Microbial natural products have long provided a source of inspiration for drug discovery and development. Recently, the identification of an abundance of lowly-expressed or 'silent' natural product gene clusters has drawn attention to the vast underestimated biosynthetic potential of microorganisms. Activation of these silent gene clusters would enhance our repertoire of small molecules and potential drug leads.

Herein, we apply high-throughput elicitor screening (HiTES) to Burkholderia thailandensis E264 and study its enhanced secondary metabolome in the presence of the elicitor trimethoprim. This work led to the discovery of two new groups of natural products that we call acybolin and thailandiels. Expanding on the approach, we also implement a genetics-free strategy for inducing cryptic natural product by integrating HiTES with imaging mass spectrometry. This strategy was successfully applied to diverse microorganisms, leading to the identification of a cryptic lasso peptide with a novel post-translational modification and a new glycopeptide chemotype that is more potent in inhibiting respiratory syncytial virus than the currently-used drug ribavirin.
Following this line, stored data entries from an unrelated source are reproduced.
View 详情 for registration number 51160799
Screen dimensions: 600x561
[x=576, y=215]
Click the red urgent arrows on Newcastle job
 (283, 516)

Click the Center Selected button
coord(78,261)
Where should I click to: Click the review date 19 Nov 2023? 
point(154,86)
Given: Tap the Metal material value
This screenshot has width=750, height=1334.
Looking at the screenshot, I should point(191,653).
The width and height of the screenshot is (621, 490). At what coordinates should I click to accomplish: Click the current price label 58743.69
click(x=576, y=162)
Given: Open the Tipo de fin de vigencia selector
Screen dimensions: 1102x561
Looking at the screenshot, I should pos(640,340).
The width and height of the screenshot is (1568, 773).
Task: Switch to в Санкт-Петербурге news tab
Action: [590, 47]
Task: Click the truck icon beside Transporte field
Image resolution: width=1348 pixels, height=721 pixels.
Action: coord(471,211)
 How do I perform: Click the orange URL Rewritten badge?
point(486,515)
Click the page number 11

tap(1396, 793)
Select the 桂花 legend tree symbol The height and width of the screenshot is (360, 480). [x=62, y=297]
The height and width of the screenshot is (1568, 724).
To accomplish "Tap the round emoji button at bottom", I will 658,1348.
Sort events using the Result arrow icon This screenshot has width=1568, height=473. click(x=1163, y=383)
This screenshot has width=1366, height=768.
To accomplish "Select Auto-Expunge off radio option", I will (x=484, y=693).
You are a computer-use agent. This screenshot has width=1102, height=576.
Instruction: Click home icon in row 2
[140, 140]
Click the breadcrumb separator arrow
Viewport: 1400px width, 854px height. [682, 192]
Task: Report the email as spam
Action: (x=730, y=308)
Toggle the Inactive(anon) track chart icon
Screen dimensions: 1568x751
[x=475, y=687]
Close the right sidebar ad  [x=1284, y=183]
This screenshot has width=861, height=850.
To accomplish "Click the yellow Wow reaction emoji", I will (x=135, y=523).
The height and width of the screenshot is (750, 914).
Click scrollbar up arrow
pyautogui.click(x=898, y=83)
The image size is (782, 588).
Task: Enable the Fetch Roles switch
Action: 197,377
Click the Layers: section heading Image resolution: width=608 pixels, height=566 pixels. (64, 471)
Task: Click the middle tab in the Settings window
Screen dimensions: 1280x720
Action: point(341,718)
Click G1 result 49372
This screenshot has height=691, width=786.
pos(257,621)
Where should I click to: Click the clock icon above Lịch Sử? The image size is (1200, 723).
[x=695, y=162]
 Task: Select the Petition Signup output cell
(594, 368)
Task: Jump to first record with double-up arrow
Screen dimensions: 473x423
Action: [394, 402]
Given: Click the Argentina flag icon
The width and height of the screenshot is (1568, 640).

We also report mode of action (MOA) studies on natural products that are elicited by trimethoprim in B. thailandensis. A combination of bacterial cytological profiling, primary metabolite analysis, and biochemical assays was used to deduce the MOA of 4-hydroxy-3-methyl-2-(2-nonenyl)-quinoline (HMNQ). We find that HMNQ has dual targets and interrupts both the proton motive force and pyrimidine biosynthesis. MOA studies on thailandamide, a linear polyene natural product, revealed potent antimicrobial bioactivity and identified acetyl-CoA carboxylase, an enzyme that catalyzes the first committed step in fatty acid biosynthesis, as its biological target.